Após o decreto do presidente Donald Trump que impôs uma tarifa de 50% sobre produtos brasileiros, diversos setores da indústria nacional já contabilizam perdas e articulam estratégias para mitigar os impactos. A medida, publicada nesta semana, afeta fortemente segmentos como o de máquinas e equipamentos, carnes, café, frutas, móveis, têxteis e calçados, que continuam na lista de produtos sobretaxados pelos Estados Unidos.
Apesar de o decreto prever cerca de 700 exceções, beneficiando setores estratégicos como o aeronáutico, o de energia e parte do agronegócio, a maior parte das exportações brasileiras para o mercado norte-americano segue sob forte pressão tarifária.

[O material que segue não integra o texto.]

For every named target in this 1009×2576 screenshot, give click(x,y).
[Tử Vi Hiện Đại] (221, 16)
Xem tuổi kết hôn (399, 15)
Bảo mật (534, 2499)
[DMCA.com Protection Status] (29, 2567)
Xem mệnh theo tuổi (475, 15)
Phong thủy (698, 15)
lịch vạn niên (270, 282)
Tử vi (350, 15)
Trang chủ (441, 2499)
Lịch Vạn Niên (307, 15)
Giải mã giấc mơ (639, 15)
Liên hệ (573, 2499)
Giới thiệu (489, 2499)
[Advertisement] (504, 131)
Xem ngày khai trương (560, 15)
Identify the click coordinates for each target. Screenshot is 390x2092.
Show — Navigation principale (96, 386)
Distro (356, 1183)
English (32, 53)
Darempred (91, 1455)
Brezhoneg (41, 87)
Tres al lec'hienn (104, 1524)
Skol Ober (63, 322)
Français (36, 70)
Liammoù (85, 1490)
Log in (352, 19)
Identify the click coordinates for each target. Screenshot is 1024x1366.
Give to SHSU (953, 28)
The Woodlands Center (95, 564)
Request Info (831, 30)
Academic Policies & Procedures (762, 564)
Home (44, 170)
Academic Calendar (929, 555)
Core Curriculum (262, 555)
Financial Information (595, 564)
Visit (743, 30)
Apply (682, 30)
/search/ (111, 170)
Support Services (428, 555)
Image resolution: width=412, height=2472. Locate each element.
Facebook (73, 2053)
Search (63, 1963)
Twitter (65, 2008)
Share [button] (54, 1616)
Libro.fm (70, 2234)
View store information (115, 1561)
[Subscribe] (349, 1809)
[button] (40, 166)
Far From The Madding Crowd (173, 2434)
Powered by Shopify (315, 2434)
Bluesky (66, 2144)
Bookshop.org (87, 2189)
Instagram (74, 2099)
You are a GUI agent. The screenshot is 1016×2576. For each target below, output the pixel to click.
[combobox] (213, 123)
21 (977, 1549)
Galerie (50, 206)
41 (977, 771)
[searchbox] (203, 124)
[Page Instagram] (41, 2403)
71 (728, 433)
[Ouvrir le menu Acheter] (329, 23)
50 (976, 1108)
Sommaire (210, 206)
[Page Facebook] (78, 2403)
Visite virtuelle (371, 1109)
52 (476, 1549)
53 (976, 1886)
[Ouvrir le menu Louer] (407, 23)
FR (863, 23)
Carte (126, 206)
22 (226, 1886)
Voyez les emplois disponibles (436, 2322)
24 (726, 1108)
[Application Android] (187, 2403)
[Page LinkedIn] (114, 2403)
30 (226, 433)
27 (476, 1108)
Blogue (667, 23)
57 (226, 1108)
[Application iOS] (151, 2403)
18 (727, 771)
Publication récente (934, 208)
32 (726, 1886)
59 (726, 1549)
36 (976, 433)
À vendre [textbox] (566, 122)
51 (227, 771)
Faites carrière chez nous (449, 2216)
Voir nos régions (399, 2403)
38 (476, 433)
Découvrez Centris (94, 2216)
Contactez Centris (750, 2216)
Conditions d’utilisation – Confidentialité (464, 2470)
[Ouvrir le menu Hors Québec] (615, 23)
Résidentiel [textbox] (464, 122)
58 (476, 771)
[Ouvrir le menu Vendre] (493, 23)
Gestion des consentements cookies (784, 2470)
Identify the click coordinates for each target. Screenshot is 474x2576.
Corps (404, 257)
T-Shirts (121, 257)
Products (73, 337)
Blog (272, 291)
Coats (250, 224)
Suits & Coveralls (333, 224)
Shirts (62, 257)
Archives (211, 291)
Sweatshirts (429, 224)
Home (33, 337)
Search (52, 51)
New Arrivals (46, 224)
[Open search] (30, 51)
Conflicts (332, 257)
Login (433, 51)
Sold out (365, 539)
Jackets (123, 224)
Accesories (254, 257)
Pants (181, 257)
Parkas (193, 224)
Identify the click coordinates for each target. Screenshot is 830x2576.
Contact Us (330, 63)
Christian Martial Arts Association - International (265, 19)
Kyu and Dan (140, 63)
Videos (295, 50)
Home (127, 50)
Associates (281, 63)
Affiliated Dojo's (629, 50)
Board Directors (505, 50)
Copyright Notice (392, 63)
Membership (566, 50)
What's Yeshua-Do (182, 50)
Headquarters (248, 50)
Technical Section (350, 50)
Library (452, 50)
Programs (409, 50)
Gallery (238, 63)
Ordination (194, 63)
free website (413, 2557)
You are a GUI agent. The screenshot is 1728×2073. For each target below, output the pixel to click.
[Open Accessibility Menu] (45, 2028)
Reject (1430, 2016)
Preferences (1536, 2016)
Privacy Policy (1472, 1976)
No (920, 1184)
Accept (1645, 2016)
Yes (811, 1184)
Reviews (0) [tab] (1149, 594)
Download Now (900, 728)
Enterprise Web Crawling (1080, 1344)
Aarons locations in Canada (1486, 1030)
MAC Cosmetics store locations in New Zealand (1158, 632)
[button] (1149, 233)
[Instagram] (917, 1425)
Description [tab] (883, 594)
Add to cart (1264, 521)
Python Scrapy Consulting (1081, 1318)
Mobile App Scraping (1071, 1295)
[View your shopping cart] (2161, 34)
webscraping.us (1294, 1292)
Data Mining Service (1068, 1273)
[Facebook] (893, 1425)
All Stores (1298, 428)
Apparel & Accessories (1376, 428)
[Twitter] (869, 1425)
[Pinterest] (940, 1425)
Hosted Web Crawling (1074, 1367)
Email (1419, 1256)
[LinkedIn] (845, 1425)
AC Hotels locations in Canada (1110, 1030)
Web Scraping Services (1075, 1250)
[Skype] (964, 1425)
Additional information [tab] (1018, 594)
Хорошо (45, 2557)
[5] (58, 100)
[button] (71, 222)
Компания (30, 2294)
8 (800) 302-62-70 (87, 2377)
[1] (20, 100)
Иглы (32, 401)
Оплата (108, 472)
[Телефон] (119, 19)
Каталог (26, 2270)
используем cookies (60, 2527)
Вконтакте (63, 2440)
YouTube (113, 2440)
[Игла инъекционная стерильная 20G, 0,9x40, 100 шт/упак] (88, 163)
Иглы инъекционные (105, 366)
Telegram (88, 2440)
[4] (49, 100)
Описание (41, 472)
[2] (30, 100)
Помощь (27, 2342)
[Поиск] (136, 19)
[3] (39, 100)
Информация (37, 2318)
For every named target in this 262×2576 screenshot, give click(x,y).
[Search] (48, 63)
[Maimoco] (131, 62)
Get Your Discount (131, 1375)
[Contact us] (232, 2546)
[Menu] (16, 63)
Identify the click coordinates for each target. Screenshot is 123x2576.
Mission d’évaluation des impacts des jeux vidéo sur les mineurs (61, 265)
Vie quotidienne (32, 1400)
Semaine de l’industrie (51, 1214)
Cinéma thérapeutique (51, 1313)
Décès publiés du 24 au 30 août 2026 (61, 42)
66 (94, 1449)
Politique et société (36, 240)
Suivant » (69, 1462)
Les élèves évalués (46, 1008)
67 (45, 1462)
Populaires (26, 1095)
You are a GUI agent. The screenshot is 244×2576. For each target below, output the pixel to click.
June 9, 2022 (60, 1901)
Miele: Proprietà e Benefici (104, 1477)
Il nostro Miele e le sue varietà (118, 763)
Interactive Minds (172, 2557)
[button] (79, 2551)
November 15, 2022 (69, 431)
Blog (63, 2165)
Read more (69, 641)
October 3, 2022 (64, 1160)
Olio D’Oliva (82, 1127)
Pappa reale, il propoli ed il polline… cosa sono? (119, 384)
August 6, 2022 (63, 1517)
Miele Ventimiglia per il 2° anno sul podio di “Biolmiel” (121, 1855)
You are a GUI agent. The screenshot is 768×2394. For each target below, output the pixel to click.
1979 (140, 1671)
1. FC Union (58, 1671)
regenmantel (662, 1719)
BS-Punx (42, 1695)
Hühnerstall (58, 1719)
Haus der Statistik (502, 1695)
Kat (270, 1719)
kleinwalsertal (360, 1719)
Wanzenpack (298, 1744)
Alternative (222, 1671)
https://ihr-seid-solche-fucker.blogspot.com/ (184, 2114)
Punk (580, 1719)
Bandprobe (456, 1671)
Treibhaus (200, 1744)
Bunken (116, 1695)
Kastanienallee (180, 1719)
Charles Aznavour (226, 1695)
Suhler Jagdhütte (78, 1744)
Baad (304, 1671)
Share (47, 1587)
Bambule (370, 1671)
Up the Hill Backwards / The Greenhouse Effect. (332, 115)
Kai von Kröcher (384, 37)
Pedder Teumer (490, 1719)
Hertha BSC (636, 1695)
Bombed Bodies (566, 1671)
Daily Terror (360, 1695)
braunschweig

A Associação Brasileira das Indústrias Exportadoras de Carnes (Abiec) estima que a perda com a venda de carne bovina para os EUA pode chegar a US$ 1 bilhão. O setor já estuda alternativas, como a ampliação da presença em outros mercados e o fortalecimento das vendas internas — mas reconhece que essas estratégias demandam tempo e ajustes nos preços.
No setor cafeeiro, a preocupação também é grande. Segundo a Associação Brasileira da Indústria de Café (Abic), o Brasil é responsável por 34% do mercado de café dos EUA. A entidade avalia que, apesar do peso da nova tarifa, há possibilidade de redirecionar parte da produção para outros países consumidores.
Já a Associação Brasileira dos Produtores e Exportadores de Frutas e Derivados (Abrafrutas) fala em "graves impactos" para a fruticultura nacional. Produtos como manga, uva e açaí processado — que juntos representam 90% das exportações brasileiras de frutas aos EUA — devem ser os mais afetados pela medida.